We describe the result as a “professional network” – a population of people who work together in a variety of permission groups, ranging from global (eg an open source project), to enterprise, to small project teams. We provide mechanisms to engage these professionals, help them organize themselves into groups and projects, and support them with on-demand applications, which can be added to the workspace with integrated permissions in the same way that Trac and Subversion are integrated with assembla.com.

Our first customer for this platform is working on a network to manage the response to biological threats such as an avian flu epidemic.
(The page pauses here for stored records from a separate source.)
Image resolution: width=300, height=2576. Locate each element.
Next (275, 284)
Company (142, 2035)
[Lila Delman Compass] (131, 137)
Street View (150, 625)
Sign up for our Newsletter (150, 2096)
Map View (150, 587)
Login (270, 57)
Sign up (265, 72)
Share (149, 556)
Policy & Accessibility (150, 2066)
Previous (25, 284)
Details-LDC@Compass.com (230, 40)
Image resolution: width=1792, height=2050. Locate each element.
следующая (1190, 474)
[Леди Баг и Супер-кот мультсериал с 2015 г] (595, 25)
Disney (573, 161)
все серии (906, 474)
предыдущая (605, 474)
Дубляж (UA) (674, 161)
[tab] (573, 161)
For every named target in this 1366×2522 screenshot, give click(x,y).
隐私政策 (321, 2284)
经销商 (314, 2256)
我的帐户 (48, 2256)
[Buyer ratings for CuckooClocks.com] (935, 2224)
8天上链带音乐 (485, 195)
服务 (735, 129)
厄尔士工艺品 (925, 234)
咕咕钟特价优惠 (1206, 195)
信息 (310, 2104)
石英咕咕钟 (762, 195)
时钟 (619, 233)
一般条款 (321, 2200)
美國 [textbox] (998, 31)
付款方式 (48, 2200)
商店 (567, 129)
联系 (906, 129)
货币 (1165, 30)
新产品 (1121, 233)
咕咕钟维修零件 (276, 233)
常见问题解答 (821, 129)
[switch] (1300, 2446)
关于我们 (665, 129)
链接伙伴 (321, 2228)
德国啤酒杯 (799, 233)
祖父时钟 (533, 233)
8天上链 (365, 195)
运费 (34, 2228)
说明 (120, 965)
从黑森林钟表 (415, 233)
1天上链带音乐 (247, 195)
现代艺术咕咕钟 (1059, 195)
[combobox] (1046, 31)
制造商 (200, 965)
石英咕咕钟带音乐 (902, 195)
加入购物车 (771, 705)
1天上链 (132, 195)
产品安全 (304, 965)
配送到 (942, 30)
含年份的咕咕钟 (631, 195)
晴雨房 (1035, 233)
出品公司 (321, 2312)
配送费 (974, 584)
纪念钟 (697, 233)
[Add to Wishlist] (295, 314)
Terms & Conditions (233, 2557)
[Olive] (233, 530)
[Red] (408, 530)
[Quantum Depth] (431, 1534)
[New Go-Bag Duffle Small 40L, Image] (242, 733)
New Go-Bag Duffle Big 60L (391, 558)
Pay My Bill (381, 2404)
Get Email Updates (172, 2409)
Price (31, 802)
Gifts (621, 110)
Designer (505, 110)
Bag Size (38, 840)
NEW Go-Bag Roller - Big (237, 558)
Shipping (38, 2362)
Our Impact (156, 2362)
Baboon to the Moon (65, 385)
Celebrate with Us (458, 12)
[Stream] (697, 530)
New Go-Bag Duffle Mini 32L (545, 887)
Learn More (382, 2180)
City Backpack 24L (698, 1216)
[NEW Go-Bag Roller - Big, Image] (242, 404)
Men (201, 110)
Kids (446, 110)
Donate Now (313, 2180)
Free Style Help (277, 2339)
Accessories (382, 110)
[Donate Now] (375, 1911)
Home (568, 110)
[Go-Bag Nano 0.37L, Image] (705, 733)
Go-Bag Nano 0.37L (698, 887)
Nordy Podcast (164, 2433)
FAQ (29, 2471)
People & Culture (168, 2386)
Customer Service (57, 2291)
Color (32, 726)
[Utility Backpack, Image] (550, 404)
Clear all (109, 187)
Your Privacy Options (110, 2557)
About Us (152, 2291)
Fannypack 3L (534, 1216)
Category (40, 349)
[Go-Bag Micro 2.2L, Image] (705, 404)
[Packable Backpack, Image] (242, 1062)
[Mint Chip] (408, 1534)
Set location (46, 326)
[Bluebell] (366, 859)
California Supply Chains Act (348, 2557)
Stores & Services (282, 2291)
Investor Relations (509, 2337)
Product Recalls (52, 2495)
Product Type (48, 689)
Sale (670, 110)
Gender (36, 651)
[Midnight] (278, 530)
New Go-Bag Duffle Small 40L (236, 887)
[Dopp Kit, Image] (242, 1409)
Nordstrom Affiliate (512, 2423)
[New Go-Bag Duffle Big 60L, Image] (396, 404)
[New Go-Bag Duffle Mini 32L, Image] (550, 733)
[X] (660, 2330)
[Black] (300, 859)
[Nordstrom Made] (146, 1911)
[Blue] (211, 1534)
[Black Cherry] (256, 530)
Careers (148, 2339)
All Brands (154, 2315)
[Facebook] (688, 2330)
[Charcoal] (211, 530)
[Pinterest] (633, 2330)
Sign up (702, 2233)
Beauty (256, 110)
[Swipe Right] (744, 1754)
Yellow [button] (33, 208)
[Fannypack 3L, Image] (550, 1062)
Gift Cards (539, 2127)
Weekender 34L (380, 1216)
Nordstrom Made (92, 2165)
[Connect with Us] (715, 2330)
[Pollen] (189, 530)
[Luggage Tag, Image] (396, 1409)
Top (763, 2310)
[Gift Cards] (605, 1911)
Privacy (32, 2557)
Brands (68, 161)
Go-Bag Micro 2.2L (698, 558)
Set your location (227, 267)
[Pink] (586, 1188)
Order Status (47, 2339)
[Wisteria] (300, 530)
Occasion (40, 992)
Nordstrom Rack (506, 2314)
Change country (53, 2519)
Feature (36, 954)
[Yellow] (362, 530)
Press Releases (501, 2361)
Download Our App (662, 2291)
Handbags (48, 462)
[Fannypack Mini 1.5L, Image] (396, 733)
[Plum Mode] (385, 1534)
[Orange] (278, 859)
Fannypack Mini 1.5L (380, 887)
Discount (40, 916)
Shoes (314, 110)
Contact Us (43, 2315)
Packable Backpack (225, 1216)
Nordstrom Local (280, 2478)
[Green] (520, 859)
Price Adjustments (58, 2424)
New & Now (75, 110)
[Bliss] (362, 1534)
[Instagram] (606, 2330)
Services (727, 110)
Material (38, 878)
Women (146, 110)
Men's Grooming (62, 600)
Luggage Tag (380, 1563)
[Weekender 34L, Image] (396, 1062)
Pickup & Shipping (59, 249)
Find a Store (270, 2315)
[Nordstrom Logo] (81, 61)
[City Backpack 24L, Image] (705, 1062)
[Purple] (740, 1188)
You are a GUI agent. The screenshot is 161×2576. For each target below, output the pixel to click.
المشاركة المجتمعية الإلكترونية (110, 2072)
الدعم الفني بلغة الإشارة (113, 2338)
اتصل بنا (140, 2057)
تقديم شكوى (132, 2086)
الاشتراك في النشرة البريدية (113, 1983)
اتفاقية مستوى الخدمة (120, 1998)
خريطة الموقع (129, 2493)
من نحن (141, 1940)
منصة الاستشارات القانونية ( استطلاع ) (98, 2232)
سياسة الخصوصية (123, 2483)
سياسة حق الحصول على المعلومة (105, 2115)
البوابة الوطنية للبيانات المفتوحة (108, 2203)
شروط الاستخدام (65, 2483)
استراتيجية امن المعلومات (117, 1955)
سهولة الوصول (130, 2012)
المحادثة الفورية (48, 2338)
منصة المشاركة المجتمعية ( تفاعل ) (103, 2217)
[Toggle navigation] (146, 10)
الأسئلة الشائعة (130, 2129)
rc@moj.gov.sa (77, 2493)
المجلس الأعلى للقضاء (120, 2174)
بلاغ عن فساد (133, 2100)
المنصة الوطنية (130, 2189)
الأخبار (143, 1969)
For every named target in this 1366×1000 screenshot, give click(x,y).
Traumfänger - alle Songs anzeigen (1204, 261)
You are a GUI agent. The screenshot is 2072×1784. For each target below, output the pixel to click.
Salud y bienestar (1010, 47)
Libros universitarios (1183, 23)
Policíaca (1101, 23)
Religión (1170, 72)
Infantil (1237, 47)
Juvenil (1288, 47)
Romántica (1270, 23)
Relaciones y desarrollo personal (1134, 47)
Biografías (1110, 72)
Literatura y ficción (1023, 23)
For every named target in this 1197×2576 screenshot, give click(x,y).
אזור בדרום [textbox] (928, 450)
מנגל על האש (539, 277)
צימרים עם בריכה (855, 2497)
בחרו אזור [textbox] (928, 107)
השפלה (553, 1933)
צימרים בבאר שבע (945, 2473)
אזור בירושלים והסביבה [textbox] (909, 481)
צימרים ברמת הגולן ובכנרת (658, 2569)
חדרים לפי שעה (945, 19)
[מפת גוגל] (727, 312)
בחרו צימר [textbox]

So, we believe social software can help get very important things done.

The software is available for enhancement and customization under an open source license.

Team

Assembla’s experienced management team came together in order to bring “inspired by open source” practices to enterprise software. Andy Singleton was the founder and CEO of Cambridge Interactive and PowerSteering Software, now the leading application for corporate six sigma deployments. Sesha Pratap was a founder of Centerline Software, which he grew to $20M as CE. Jon Stillman has 15 years of experience leading technology projects at GE, topped of with a stint doing strategy for Divine Interventures and a venture partner position at High Peaks Ventures.